In the real world of sales, this isn’t always easy.  Most prospects have been trained over the years to expect salespeople telling them what they need (usually based on selling what they have) without really understanding their business.  As the saying goes, “If all you sell are hammers, after a while everything starts to look like a nail.”  If not that, prospects are used to telling salespeople what they want, eschewing any kind of value-add dialog from the salesperson that might benefit the prospect’s company.  If it is a large, complex, or technical sale, it is very likely that there will be a great deal of guessing by both the salesperson and the prospect.  These dysfunctional selling practices were covered in greater detail in Chapter 5.
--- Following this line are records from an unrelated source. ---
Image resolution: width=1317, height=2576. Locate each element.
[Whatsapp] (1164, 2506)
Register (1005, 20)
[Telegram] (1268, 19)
A better way is to focus on a collaborative and consultative sale, acting as if you were not on commission, but instead were hired to help your client complete a successful project. Just as a hired consultant would do research with the client in able to unearth useful data, you will need to do the same with your prospect. During this question asking process, it is very likely that your client will not have all of the answers you require to create an optimum solution.  This is good news, not bad.  I have learned over the years that in the end, the salesman with the best answers does not win the sale.  My experience has shown the opposite:  the salesman with the best questions wins.

It is here that Client-Centric Sales takes a sharp turn away from the well known traditional consultative sales techniques that have been taught for decades.  At first, things might appear very similar to what you are used to.  But as we get deeper into the salesperson-prospect relationship, you will see that success comes from asking questions that your contact won’t be able to answer.  This opens up the opportunity for both you and your prospect to engage others within the organization.  Besides creating a greater sense of corporate buy-in, you may learn, for example, that you have been talking to the wrong person, that the project doesn’t have firm funding, that the European division wants the same solution, or that the president has squashed the project several times in the past. The right questions will help you continually qualify your prospect.

Client-Centric Sales is based on this methodology.  The chapters that follow will help you learn how to ask tough questions, obtain relevant data, meet key people within the organization, verify funding, cooperatively build a business case, jointly present it, and reach a definitive decision.

So roll up your sleeves.  We’re about to get our hands dirty.